Although diagnosed as a toddler, Conner didn’t get involved with AF until after g high school, despite years of encouragement from his pediatric rheumatologist.
His doctor thought he’d be a good speaker and advocate, but the idea of sharing his fears and insecurities was too intimidating then. “I was shy at the time, I wasn’t super talkative, and I didn’t see myself as a leader,” says Conner.
Eventually, Conner got tired of feeling isolated and wanted to meet people who could relate to what he was going through.
The Power of Confidence
At 19, Conner attended his first AF event, the 2011 Juvenile Arthritis Conference in Washington, D.C. At the time, he had a poor body image and low self-esteem. Years of damage from arthritis had left Conner with limited range of motion, stiffness, and pain in his wrists and many other joints. He had to give up baseball, a sport he loved, and struggled with his weight.
Meeting peers with his condition provided perspective—and confidence. “I sort of fell in love with the whole organization,” he says. “It was very liberating to meet people who, like me, had arthritis when they were kids, still have it now, and had some of the same sorts of difficulties I did.”

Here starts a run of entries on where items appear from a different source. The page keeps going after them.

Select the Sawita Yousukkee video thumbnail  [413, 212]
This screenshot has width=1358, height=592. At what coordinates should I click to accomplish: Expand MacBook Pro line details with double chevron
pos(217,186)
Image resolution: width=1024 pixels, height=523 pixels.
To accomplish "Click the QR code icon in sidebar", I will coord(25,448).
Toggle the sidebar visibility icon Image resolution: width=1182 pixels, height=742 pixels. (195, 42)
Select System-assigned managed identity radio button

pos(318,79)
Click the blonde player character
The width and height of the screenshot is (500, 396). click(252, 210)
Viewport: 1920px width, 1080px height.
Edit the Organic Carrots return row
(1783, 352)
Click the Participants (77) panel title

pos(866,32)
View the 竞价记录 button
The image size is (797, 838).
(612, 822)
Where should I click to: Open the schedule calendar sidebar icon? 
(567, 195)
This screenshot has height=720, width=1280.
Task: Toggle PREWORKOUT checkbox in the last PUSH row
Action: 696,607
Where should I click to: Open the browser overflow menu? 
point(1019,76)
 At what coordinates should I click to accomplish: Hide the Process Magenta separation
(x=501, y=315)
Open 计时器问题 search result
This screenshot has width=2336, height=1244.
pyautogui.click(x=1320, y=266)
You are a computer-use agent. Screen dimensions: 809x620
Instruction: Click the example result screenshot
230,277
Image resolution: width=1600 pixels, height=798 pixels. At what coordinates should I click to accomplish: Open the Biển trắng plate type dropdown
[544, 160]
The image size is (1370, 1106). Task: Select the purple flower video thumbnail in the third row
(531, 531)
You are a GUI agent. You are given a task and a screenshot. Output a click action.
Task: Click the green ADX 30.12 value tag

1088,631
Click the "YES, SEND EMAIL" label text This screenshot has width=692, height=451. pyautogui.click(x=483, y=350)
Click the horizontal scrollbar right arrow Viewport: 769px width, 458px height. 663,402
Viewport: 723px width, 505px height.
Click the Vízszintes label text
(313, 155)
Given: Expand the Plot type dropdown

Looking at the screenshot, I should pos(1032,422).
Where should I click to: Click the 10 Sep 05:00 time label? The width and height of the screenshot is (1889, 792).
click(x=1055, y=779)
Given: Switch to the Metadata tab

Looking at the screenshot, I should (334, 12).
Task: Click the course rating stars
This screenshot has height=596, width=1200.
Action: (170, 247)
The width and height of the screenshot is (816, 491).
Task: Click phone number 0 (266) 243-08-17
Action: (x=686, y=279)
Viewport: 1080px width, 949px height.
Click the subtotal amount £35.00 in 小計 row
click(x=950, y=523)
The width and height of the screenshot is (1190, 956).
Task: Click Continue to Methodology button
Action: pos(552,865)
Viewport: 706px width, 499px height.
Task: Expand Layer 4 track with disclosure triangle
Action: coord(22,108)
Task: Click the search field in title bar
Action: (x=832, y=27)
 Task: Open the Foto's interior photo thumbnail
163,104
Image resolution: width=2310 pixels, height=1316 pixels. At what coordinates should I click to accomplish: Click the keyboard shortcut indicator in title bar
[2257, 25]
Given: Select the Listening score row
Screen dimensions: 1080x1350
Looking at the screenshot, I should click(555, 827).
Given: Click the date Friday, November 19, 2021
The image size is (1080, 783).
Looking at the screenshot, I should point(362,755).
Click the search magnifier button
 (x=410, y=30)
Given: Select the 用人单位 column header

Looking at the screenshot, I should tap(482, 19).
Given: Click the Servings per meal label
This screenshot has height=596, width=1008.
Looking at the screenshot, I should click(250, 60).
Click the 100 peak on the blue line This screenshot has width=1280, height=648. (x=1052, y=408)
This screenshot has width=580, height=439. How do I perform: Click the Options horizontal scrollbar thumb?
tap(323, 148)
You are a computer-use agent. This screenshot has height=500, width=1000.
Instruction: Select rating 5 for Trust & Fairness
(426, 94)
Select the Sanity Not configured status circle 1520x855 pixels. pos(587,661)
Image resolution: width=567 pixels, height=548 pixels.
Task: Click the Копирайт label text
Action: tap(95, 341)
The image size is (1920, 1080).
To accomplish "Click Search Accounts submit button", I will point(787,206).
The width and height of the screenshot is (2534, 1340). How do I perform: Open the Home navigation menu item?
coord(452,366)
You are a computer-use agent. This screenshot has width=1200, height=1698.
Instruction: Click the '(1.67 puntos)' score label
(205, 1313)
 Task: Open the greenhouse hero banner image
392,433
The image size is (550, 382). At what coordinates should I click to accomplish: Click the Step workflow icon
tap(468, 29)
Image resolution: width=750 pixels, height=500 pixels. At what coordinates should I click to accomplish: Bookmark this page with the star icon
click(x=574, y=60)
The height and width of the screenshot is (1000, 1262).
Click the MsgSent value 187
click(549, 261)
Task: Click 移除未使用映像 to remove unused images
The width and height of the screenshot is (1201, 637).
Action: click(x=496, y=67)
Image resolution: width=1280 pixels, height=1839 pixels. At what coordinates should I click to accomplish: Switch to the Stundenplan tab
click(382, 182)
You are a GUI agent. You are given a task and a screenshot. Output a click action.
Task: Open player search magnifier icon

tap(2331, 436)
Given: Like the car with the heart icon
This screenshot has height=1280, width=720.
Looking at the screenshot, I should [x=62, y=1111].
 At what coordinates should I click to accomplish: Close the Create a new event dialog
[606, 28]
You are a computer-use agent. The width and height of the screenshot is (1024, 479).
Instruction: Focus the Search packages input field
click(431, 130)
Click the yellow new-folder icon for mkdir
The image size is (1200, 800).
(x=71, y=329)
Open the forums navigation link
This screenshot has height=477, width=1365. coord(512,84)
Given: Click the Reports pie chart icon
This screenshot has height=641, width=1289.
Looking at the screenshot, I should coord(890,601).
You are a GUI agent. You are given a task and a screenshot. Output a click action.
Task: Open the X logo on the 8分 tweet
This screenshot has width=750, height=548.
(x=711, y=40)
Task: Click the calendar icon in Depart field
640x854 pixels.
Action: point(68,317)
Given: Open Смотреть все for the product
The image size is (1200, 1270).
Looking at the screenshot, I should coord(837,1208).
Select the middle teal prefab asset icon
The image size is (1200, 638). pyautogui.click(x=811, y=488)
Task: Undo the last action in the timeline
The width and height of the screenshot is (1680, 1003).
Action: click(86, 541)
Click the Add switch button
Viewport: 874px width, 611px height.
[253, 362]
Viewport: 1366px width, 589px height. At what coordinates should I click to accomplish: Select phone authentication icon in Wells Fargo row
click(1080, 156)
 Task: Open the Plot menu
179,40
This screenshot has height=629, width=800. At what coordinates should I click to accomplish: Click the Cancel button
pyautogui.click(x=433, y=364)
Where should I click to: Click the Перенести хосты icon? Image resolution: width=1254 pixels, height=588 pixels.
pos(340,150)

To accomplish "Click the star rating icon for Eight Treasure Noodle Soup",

Since then, Conner has been a dedicated AF volunteer, participating in several events for kids and young adults with arthritis. He is also a member of the foundation’s Virginia State Leadership Board and serves as its Young Adult Chair.
Conner says his work with the Arthritis Foundation has made him a more well-rounded, self-assured person. “ It wasn’t the easiest thing, and there are things I still struggle with today, but I’m a lot more comfortable in my own skin now,” he says.